### YOUR INSTRUCTIONS
Exactly the lines from the one with "Instruction: Delete Russian" through the end of the data below must be set down, and no pictures with them.
(PROVIDED DATA)
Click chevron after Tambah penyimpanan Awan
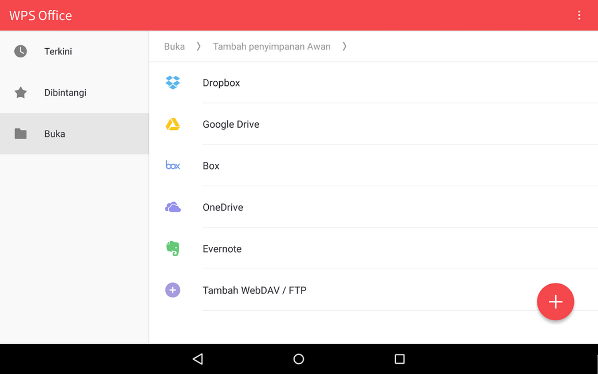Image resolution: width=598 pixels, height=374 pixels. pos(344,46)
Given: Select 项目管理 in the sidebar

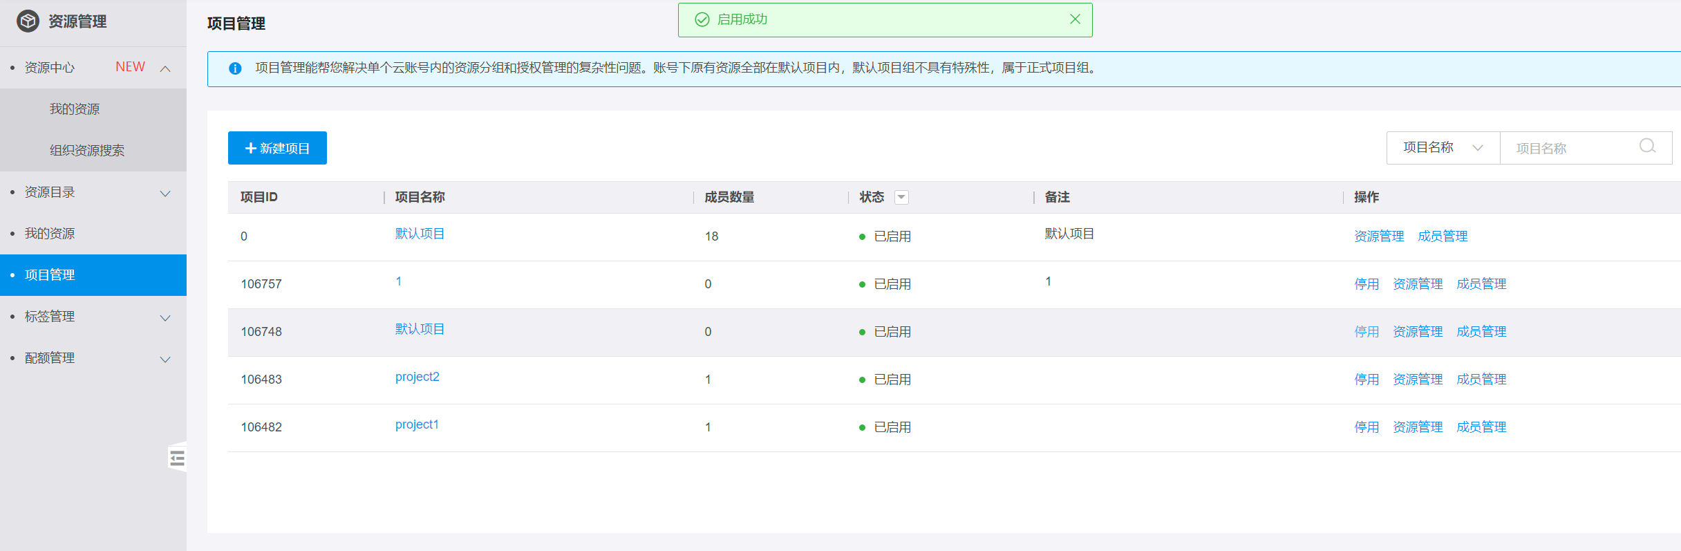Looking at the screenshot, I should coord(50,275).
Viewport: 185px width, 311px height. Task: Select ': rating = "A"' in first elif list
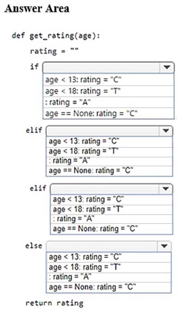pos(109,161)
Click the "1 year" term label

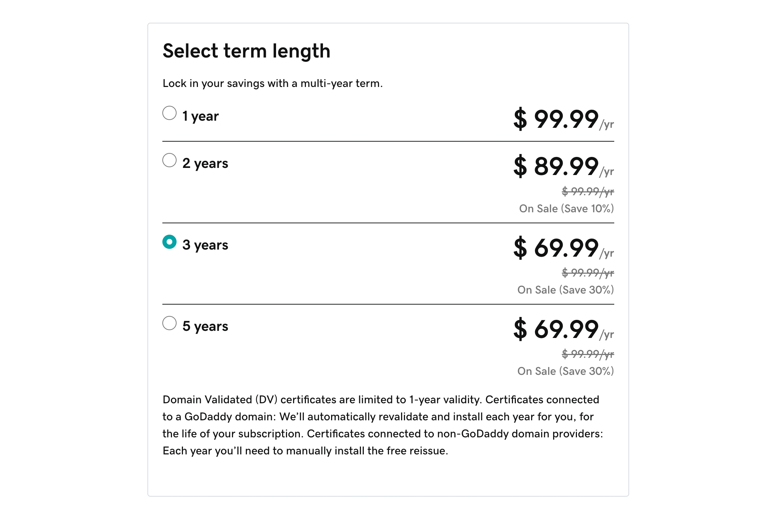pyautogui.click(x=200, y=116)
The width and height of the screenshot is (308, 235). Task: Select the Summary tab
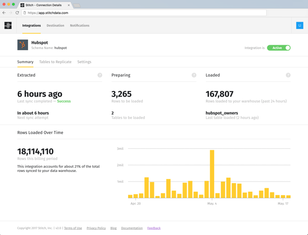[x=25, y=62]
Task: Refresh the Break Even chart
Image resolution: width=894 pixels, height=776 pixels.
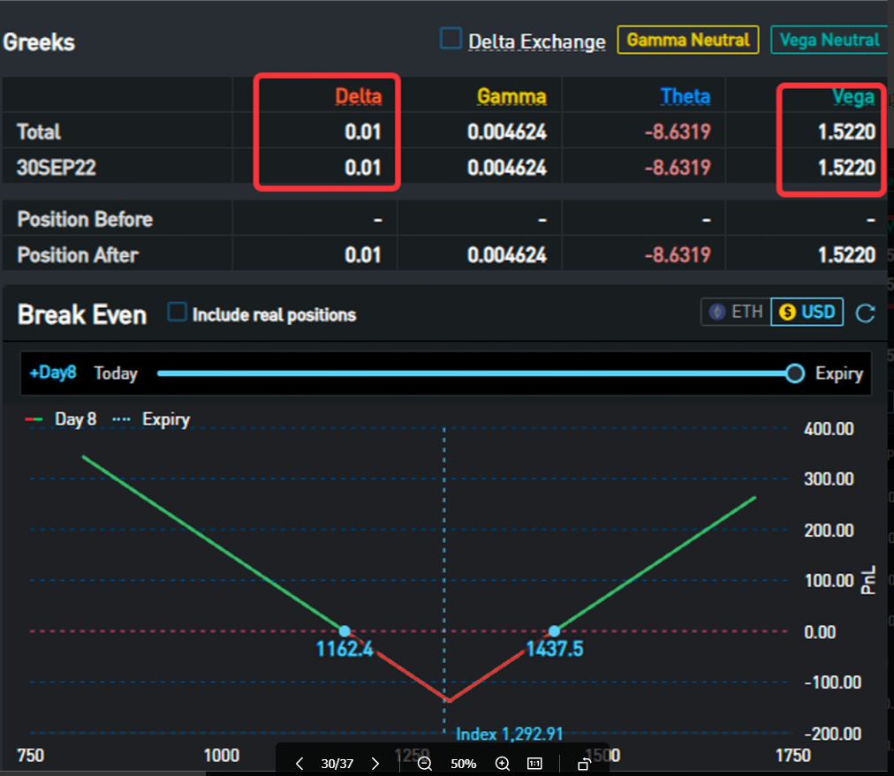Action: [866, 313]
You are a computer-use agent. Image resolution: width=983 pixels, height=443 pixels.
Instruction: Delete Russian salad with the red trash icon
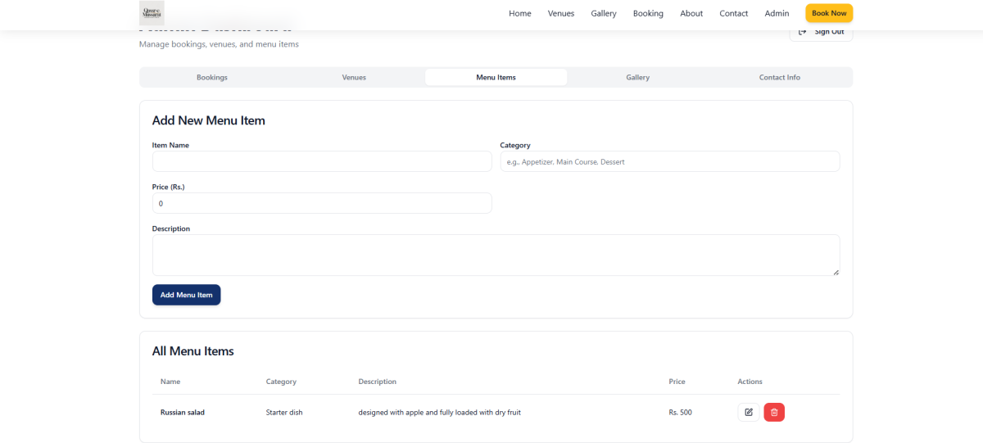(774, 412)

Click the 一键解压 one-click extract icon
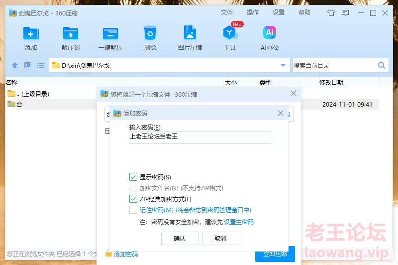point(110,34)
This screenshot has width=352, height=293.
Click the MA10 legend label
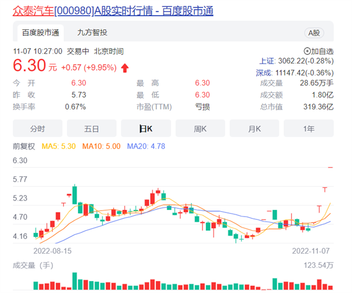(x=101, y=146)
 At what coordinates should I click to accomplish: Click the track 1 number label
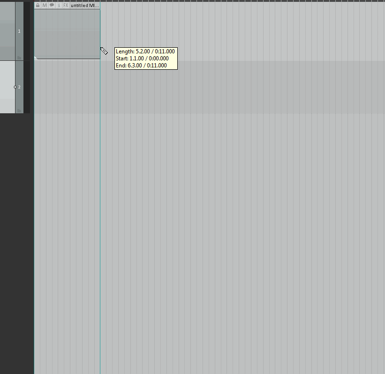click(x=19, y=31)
(End PROVIDED DATA)
### EXPECTED ANSWER
Instruction: Delete Russian salad with the red trash icon
(774, 412)

Click the 一键解压 one-click extract icon
point(110,34)
This screenshot has width=352, height=293.
Click the MA10 legend label
(x=101, y=146)
 At what coordinates should I click to accomplish: Click the track 1 number label
click(x=19, y=31)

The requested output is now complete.